* [Data provided]:

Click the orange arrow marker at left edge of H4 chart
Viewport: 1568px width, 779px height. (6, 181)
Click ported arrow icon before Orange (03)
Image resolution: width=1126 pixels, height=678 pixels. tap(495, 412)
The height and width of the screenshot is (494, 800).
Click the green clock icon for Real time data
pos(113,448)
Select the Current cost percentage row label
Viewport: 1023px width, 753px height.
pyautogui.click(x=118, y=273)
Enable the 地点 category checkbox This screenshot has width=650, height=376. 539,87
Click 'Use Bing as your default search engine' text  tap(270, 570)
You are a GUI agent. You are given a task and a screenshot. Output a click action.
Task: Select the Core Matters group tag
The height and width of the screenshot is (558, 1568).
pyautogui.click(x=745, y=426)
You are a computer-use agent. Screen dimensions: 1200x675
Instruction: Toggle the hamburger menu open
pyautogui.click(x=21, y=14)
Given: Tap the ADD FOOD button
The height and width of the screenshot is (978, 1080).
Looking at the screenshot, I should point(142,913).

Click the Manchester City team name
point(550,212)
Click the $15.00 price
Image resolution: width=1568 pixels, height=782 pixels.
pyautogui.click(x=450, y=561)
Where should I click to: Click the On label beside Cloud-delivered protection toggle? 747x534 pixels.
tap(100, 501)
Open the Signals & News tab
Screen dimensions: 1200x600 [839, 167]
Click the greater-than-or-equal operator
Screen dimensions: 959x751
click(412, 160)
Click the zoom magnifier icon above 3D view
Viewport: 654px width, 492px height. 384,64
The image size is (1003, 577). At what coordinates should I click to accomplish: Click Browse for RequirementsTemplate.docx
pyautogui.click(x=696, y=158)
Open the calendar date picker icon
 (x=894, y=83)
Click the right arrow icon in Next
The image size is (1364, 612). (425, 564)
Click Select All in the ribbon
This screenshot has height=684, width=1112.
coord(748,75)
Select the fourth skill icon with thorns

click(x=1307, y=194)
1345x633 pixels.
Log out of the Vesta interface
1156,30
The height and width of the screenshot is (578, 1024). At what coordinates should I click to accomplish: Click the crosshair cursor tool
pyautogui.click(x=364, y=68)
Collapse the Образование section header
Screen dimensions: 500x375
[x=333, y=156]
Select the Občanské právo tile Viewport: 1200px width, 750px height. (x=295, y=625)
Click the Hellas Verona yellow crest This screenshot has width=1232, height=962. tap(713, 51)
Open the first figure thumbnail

* [About this task]: From the records above, pull out each line that has "agent".

* [Written answer]:
You are a GUI agent. You are given a task and a screenshot. Output a click action.
You are a computer-use agent. Screen dimensions: 1200x675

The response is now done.